South Korea holds war games near disputed islands in warning to Japan
Iran Press TV
Mon Jun 18, 2018 06:12AM
The South Korean military is set to launch war games off its east coast with the aim of preventing "an invasion" of the Dokdo islands, which have been at the center of a territorial dispute between Seoul and Tokyo.
Six warships and seven aircraft will take part in the two-day military drills, which will begin in the Sea of Japan later on Monday.
A unit of marines will also land on the largely bare rocky islets of Doko, which have been under South Korea's control since the end of World War II in 1945.
Prior to that, not only the Dokdo islands, but also the whole Korean peninsula had been under Japanese control.

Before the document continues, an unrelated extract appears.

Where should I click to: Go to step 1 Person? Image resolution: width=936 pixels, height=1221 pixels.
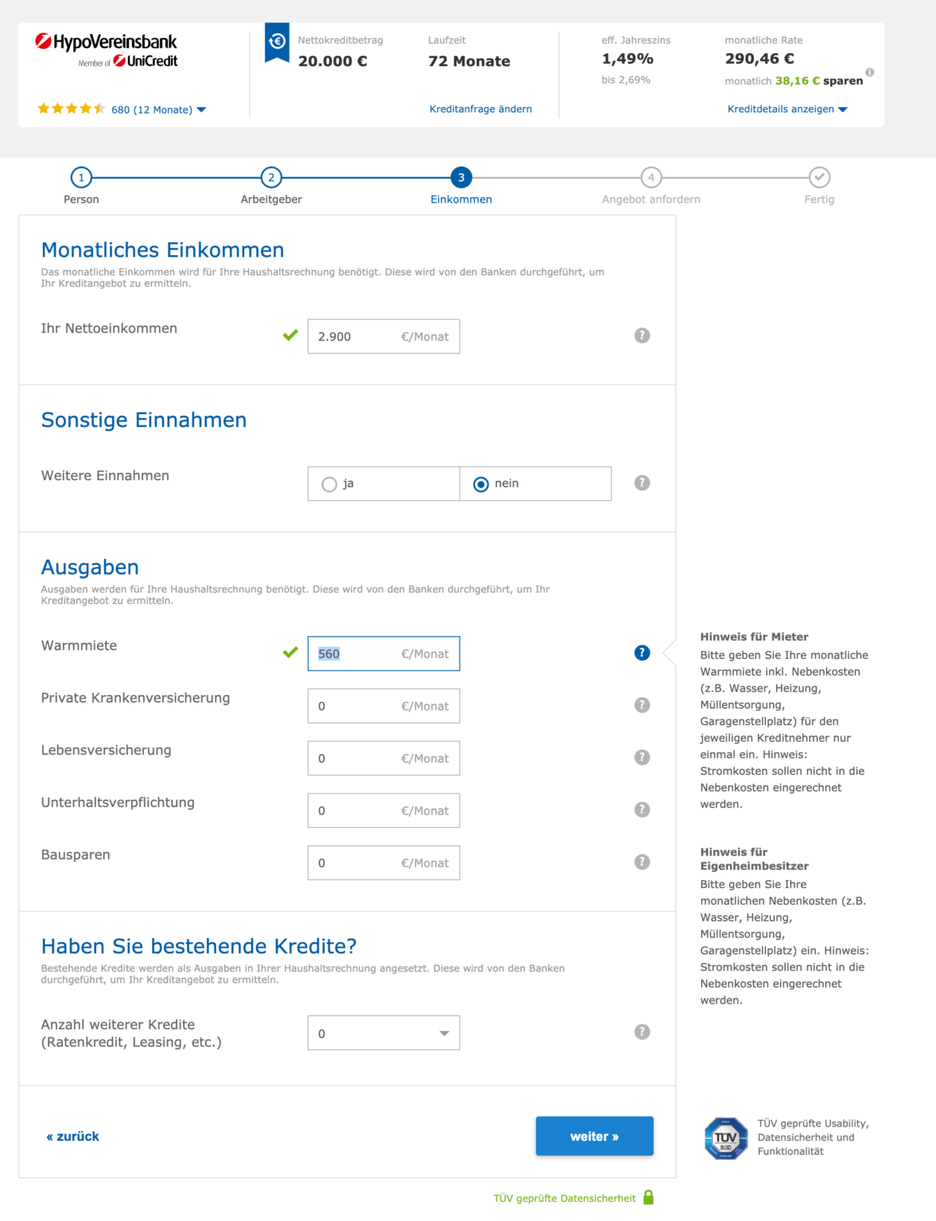81,177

In 1945, when American and ex-Soviet forces captured the Korean peninsula, Japanese rule over Korea ended and eventually South Korea took control of Dokdo islands.
"The Dokdo defense drill is a routine training conducted to prevent an invasion from external forces," Choi Hyun-soo, a spokeswoman at Seoul's Defense Ministry, said.
Tokyo claims that the islands, which it calls Takeshima, are part of Japan and accuses Seoul of occupying them.
Reacting to South Korea's maneuvers, Japan lodged a protest with Seoul's embassy in Tokyo, describing the planned drills as "extremely deplorable" and unacceptable, the NHK news broadcaster reported.
In foreign policy, both South Korea and Japan are US allies and view North Korea as a common enemy; however, their bilateral relations remain heavily strained over historical and territorial rows.
The two neighbors are also deeply mired in a long-running feud over Japan's wartime sexual slavery of Korean women despite an agreement to settle the issue in 2015.
Korea first staged the Dokdo drills in 1986 and has conducted them twice a year since 2003.